Prescription Musical Chairs Part I
Have you had enough of sky-high prescription prices? Are you tired of insurance plans that won’t cover them? Does the whole process make you want to scream? Do you feel like you are the one left without a chair in a game of musical chairs? Well if your answer is yes, then read on. I really can’t imagine anyone saying, “no, I think they should charge more for that drug” (intended sarcasm). It just isn’t done. In a perfect world, all our medications would be covered and cost the same amount each time we refill them. But, as you know, we don’t live in a perfect world. This two-part article hopefully will shed some light into the process of prescription drug pricing and hopefully offer tips on how to legally navigate the system. As a point of reference, I used to work for several insurance companies. I learned many things from my customers over the years through listening and asking relevant questions. Plus, I’ve done a few years of research into the matter, considering I have Parkinson’s which entitles me to a lifetime membership in the pharmaceutical industry or what I refer to as “club meds”.

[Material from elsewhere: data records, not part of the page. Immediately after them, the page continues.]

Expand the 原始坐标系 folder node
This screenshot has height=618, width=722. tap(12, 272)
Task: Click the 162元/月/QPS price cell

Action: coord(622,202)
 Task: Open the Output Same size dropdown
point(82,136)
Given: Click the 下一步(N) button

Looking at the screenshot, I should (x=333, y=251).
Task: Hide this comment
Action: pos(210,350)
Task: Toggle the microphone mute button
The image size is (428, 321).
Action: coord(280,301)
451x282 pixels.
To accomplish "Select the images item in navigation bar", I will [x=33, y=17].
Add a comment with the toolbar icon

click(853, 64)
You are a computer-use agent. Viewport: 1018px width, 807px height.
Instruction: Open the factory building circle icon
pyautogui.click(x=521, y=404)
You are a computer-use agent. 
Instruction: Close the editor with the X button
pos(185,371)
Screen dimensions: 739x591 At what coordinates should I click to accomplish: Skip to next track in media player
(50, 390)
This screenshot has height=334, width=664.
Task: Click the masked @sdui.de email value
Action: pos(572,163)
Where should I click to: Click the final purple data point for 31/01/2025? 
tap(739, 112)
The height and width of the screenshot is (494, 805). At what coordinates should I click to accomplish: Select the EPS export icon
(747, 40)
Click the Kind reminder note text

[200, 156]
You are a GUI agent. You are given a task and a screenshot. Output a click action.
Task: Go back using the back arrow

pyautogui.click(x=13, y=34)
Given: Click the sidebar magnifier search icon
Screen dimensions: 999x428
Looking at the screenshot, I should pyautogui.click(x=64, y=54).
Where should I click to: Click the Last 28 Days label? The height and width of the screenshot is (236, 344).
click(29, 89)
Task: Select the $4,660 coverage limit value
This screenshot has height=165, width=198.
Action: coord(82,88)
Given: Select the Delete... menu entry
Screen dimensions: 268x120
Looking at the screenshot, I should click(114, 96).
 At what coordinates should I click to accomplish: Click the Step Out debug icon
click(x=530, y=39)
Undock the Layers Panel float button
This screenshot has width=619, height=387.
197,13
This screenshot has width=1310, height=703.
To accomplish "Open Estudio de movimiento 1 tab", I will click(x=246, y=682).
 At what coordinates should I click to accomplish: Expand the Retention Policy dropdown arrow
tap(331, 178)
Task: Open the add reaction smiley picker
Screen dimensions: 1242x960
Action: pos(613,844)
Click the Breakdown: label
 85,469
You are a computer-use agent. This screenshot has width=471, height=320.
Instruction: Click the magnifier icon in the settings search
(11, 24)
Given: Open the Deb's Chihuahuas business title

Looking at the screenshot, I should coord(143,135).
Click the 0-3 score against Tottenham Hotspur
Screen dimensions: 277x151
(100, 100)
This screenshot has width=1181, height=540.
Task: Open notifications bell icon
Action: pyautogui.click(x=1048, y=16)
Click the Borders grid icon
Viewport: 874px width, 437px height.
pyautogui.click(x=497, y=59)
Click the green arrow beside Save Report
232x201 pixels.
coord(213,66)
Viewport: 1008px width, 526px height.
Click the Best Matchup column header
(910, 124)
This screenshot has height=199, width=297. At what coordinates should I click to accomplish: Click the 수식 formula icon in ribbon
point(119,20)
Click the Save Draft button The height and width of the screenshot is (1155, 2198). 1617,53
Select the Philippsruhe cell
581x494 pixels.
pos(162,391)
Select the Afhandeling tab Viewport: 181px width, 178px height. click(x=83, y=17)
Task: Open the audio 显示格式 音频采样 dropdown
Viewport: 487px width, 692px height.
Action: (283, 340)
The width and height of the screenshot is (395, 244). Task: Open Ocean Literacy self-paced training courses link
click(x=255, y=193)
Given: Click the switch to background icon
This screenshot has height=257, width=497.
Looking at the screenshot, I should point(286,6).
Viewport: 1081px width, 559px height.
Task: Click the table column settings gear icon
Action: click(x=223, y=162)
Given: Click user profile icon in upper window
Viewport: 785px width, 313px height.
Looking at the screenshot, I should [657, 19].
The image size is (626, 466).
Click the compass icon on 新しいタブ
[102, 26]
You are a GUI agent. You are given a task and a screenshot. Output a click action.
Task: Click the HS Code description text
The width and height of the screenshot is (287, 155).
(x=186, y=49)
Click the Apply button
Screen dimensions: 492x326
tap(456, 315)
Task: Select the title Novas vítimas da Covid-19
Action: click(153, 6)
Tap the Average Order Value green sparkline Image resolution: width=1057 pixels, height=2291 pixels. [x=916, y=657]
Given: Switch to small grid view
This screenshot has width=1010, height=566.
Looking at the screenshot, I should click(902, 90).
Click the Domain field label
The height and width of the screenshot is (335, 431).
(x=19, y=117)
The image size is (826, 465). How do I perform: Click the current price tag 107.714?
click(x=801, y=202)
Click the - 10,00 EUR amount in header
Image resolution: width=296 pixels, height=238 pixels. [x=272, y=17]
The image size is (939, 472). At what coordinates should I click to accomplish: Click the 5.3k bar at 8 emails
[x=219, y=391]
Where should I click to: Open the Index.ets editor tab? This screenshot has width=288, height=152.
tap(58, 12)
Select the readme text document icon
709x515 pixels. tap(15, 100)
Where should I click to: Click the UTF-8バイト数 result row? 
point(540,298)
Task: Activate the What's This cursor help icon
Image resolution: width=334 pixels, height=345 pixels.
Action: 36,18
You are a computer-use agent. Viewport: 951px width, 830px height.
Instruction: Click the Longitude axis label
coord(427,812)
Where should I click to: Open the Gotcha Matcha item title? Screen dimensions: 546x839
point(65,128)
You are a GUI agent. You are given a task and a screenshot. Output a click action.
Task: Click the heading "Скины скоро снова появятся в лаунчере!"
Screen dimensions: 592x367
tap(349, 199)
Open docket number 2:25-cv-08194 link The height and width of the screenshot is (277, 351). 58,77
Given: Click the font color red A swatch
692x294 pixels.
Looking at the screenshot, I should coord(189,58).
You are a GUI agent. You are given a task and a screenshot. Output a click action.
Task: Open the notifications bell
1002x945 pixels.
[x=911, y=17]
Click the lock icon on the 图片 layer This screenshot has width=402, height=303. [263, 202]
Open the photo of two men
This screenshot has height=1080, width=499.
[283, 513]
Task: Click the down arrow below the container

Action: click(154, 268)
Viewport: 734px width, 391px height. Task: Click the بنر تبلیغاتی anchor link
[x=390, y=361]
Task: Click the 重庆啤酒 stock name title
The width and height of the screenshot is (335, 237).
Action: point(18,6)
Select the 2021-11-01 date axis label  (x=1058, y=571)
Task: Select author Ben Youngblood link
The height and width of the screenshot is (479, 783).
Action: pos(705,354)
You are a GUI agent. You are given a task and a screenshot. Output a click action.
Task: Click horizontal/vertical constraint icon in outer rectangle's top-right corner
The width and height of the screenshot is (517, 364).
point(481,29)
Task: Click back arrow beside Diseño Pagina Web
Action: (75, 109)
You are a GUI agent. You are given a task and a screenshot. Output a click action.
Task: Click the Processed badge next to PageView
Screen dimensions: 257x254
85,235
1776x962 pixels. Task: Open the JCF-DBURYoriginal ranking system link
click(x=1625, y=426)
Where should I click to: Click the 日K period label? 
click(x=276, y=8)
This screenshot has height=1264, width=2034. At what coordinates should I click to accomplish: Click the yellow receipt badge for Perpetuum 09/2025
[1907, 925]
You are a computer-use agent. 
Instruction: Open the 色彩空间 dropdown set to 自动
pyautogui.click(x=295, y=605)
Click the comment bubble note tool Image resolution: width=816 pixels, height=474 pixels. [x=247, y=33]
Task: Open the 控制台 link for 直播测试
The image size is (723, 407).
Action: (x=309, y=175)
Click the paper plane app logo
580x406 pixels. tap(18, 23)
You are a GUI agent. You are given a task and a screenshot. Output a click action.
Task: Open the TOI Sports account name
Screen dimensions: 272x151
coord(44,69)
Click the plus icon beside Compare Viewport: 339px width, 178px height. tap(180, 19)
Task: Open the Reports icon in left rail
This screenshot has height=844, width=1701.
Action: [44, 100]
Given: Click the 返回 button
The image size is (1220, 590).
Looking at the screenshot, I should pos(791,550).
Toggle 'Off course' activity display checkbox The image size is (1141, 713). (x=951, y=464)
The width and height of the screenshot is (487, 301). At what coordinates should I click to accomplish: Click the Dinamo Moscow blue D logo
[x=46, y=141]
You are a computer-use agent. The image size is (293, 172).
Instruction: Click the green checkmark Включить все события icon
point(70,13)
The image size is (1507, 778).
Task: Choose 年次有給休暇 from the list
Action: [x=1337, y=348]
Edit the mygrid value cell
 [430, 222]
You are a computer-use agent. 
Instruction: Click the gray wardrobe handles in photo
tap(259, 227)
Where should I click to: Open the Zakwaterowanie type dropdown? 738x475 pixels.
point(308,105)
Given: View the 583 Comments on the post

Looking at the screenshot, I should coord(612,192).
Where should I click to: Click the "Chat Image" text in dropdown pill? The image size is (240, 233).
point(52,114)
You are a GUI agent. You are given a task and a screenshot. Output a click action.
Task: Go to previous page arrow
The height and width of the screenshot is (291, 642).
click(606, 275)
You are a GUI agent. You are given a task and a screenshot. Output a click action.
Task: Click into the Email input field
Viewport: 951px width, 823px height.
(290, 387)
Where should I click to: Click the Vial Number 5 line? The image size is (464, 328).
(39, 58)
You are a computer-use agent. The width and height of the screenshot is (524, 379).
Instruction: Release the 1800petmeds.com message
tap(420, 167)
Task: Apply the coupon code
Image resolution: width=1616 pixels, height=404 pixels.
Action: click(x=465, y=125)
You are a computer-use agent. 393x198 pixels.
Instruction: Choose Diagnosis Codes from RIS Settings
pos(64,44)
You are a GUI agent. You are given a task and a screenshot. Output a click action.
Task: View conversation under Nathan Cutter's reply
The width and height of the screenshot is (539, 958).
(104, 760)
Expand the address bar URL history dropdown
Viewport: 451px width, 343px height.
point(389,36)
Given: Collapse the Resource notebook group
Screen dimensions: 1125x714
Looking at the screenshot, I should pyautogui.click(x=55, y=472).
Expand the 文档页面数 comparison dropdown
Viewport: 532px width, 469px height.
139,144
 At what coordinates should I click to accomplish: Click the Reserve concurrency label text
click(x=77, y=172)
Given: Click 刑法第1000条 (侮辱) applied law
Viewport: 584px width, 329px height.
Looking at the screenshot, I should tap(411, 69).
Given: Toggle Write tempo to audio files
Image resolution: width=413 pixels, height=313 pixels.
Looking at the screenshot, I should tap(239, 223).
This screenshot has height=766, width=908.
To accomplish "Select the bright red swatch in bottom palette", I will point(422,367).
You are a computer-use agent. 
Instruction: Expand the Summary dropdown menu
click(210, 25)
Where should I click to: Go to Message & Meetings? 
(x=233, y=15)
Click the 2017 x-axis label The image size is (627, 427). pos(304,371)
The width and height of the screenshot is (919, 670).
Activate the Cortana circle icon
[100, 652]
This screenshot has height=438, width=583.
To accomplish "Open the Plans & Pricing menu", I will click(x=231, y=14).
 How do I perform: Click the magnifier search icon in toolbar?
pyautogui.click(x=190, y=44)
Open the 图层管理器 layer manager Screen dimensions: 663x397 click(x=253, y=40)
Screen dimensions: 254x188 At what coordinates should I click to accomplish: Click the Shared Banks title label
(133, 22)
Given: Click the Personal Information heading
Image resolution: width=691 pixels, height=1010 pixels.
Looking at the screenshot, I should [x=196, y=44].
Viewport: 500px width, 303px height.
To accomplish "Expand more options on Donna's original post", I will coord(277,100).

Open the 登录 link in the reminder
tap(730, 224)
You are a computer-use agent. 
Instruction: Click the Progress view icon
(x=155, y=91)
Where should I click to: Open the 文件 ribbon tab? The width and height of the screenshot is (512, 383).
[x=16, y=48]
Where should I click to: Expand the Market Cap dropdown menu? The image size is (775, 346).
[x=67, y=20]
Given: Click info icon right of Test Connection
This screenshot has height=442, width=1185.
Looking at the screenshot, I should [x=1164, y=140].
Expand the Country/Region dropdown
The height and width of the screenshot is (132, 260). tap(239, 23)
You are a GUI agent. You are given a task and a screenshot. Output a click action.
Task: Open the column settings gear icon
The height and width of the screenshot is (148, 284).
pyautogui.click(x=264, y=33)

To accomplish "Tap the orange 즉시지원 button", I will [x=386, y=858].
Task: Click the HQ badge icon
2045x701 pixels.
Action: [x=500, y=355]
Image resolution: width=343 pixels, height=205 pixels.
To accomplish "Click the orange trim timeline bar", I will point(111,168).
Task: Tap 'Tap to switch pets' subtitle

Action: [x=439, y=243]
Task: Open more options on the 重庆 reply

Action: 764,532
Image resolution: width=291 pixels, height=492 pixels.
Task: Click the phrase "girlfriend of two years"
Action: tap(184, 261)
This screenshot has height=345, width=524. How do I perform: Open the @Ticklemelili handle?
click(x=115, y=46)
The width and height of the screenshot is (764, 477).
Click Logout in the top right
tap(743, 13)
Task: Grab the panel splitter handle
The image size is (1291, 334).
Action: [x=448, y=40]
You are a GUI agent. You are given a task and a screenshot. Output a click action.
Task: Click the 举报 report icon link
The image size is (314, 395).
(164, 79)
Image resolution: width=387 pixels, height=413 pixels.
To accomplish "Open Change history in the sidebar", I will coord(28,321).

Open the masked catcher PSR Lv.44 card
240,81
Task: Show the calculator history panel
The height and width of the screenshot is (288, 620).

Why are prescription drugs so expensive?
I am in no way justifying or taking the pharmaceutical (Pharma) companies’ side on the pricing of their products. In fact, it is my belief that the system is flawed and in serious need of an overhaul. That being said, millions of dollars are spent on pharmaceutical research. Very often initial phases of this research result in failure, wasted time, and resources. When the subject of a study is identified, such as Parkinson’s Disease (PD), the initial hypothesis can be very complex. In other words, PD is too big and vast to solve for x where x equals a cure. So if Pharma is focused on drugs to treat our individual symptoms, how will a cure be discovered? Trust me, the scientific community is on it. There are collaborative efforts all over the world doing extensive research into finding a cure for PD but the here and now is important to our daily functioning. I cannot tell you how close they are to finding a cure for PD and I’d be lying to you if I said there will be a cure in 5-10 years. False hope is a road you don’t want to go down! All this research takes years of various clinical trials and in those that involve human studies, unfortunately, volunteers are lacking. The Food and Drug Agency (FDA) is involved in application approval and oversight of the development and advancing research of prescription medication.
The bottom line is after all the applications, approvals, fees and expenses (which includes all the resources and failed clinical trials) the average Pharma company has invested millions of dollars and 10 – 15 years to bring one prescription drug to market and there are no guarantees.
Why does the process take so long?
From beginning to end, the drug approval process is a journey that is lengthy and obstacle-laden. As I mentioned before, the whole process can take 10 – 15 years. There is usually an exploratory phase whereby a basic or sometimes complex question needs to be answered. One example, how can we stop motor symptom fluctuation with the least amount of side effects most effectively? Next, an abstract presentation is usually developed to define further what you are trying to solve for. This can be a single person or a collaboration of researchers anywhere in the global scientific community (kind of a more minds scenario). Then there is the greater issue of securing funding for the project. You need to continue to identify necessary resources, staffing needs, equipment and recruiting volunteers for clinical trials. There is a lot of planning involved in this process before any experiments are performed in a clinical setting. The failure rate is also extremely high for Pharma companies to provide for a drug that is both safe and effective. This leads to delays and re-planning, changing resources, and sometimes bringing in additional personnel. All of these things add to the bottom line.
So, the next time you pull up to your pharmacy don’t freak out if the price of the medication wasn’t what you expected. In part two of this series, we will discuss further the drug development process and ways in which you as the consumer can be empowered in tackling the high cost of prescription drugs as well as helpful tools to unburden you from having to pay out of pocket.